Kiffen in Bayern? Läuft nicht

Dope auf dem Dorf

Eine hübsche Geschichte aus der bayerischen Provinz zeigt: Das deutsche Cannabis­verbot wird immer alberner.

Der Sommer 2015 ist wahrlich nicht von guten oder auch wenigstens nur der Abwesenheit von schlechten Nachrichten geprägt. Um sich nicht selbst mit dem um sich greifenden Irrsinn anzustecken, ist es hilfreich, jeden Tag nach der einen Meldung Ausschau zu halten, die daran erinnert, dass die Menschheit doch eigentlich auch ganz anders kann.
Die hübscheste Geschichte der vergangenen Woche spielte sich im oberbayerischen Odelzhausen ab. Zu dessen knapp 5 000 Einwohnern stoßen für ein Sommerwochenende rund 2 000 Gäste des kleinen Reggae-Festivals »Riding Higher«; ein Event also irgendwo zwischen Dorffest und Dreadlock-Modenschau. Nun ist Reggae bekanntlich die Musik, die man am Geruch erkennt. Zudem dürfte auf den umliegenden Feldfluren, wie überall in ländlichen Regionen, wohl mehr als nur Raps, Mais oder Gerste angebaut werden. Massenhafte Verstöße gegen das Betäubungsmittelgesetz waren also zu befürchten, und so kündigte die Polizei an, mit 45 Zivilbeamten für die Aufrechterhaltung von Recht und Ordnung auf der Festwiese zu sorgen; sehr zum Unmut nicht nur der Veranstalter, sondern auch der Lokalpolitik bis hin zum Bürgermeister.

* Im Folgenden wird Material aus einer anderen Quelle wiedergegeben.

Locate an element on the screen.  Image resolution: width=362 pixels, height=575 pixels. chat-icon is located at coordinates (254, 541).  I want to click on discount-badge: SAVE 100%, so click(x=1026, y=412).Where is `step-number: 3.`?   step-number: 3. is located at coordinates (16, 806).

Die freizeitlich gekleideten Gesetzeshüter erwartete ein großer Empfang: Am Eingang wurden sie um den Dienstausweis gebeten, Festivalbändchen für zahlende Gäste standen ihnen freilich nicht zu. Flyer und Durchsagen forderten die Besucher auf, sich gegenüber den nicht mehr allzu verdeckten Ermittlern freundlich und kooperativ zu verhalten. Nach wenigen Stunden brachen die Beamten die Operation entnervt ab. Drogenfunde: keine.

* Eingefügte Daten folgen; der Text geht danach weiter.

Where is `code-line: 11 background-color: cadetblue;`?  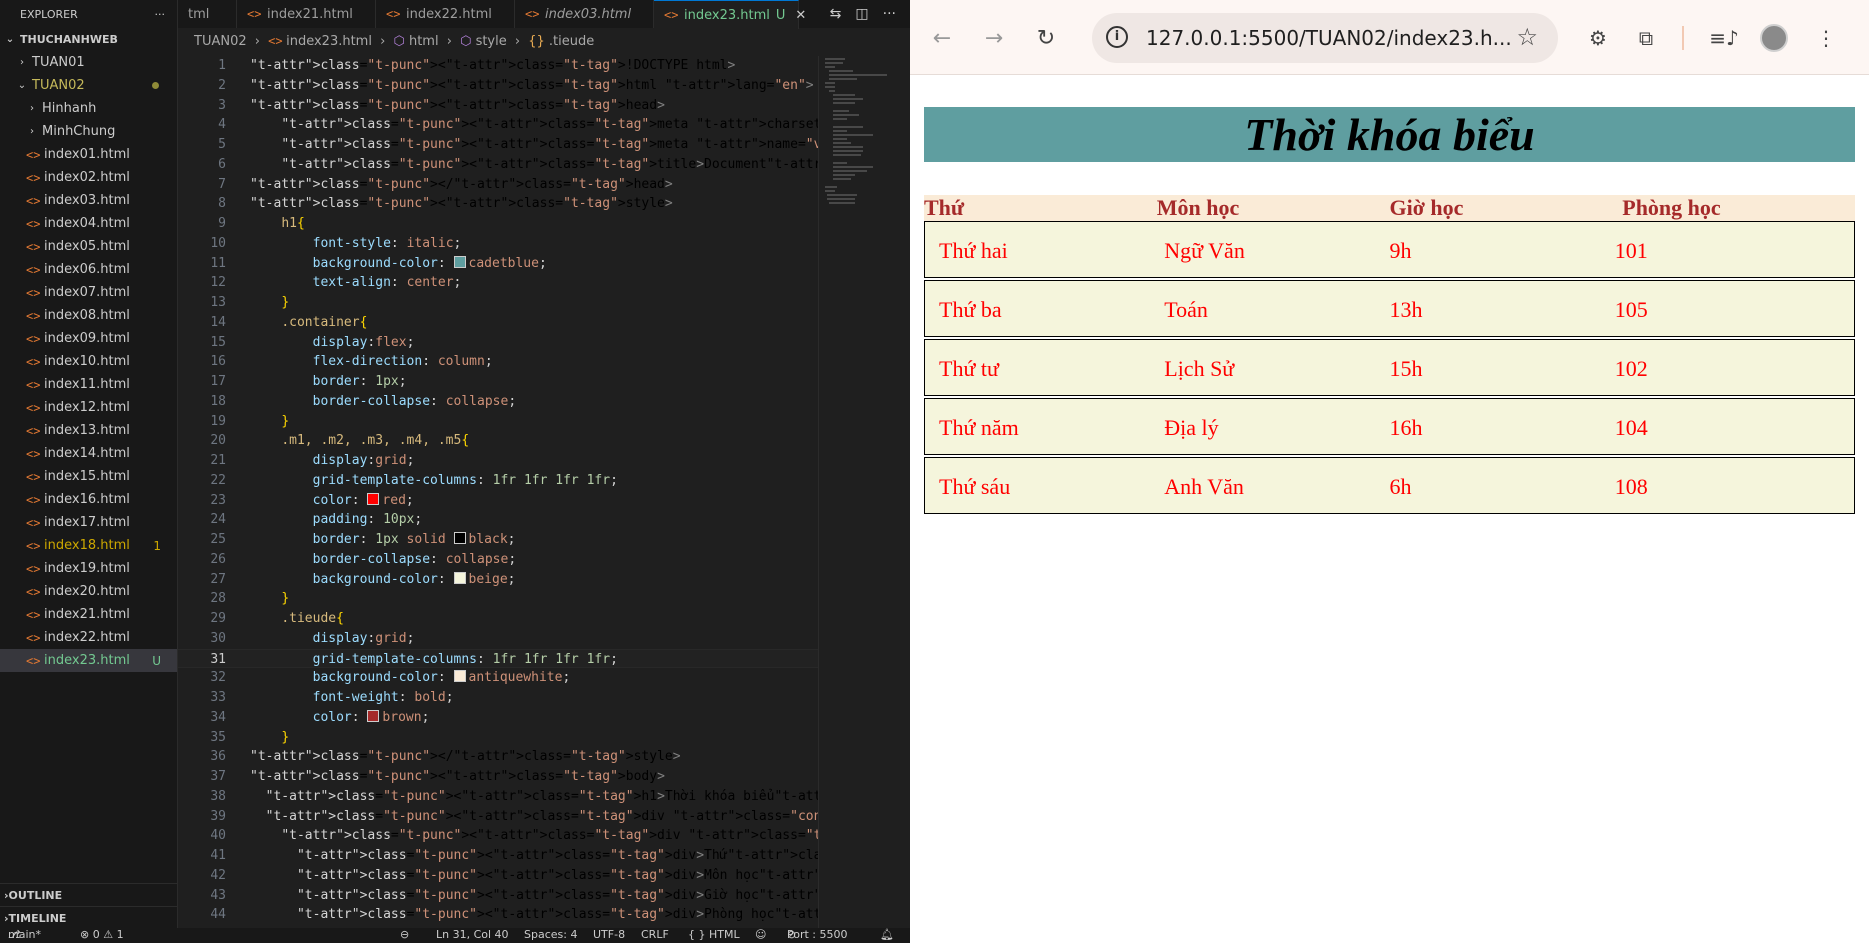 code-line: 11 background-color: cadetblue; is located at coordinates (498, 264).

»Die polizeiliche Arbeit wurde im Keim erstickt«, klagt Michael Richter, Sprecher der Dachauer Polizei, über die Transparenzoffensive. Festivalorganisator Ludwig Gasteiger dagegen sieht darin einen Akt zivilen Ungehorsams und bedankt sich höflich bei der Gegenseite: »Die Polizisten waren freundlich und haben unser Fest nicht gestört. Darüber sind wir glücklich.«
Unfreiwillig hat die Polizei mit diesem Schwank aus der Provinz zudem einmal mehr die Absurdität der Cannabis-Kriminalisierung demonstriert. Nun ist Bayern für seine restriktive Haltung gegenüber nichttrinkbaren Rauschmitteln berüchtigt, aber auch das ach so hippe Berlin blamiert sich mit seiner harten Linie im Görlitzer Park gerade gründlich. Der Senat musste auf eine Anfrage der Linkspartei einräumen, dass dort trotz ständiger Kontrollen und der »Lex Görli«, die den Besitz auch geringer Mengen Cannabis unter Strafe stellt, gedealt wird wie eh und je.

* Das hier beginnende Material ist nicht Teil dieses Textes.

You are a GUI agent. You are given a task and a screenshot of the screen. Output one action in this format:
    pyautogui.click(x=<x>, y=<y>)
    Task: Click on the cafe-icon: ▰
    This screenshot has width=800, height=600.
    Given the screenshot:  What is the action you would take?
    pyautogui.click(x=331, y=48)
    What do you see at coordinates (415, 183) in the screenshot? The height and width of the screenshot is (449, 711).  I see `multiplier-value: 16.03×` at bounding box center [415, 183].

So sehen Rückzugsgefechte aus. Die Luft für die Befürworter einer Zero-Tolerance-Politik wird cannabinolhaltiger, seit ein US-Staat nach dem anderen das Gras freigibt, ohne dass dort die öffentliche Ordnung zusammenbräche. In den deutschen Stadtstaaten wird laut über die Einrichtung legaler Coffeeshops nachgedacht, und selbst aus Polizeikreisen kommen Forderungen nach einer Liberalisierung: Sogar ein rechter Hardliner wie Rainer Wendt, Vorsitzender der Deutschen Polizeigewerkschaft, findet, es gebe Wichtigeres zu tun, als hinter Kiffern herzulaufen. Und so sei die Prognose gewagt: In fünf bis zehn Jahren wird es um die Weltlage nicht besser stehen. Aber man wird sie sich in Deutschland ganz legal erträglicher rauchen dürfen.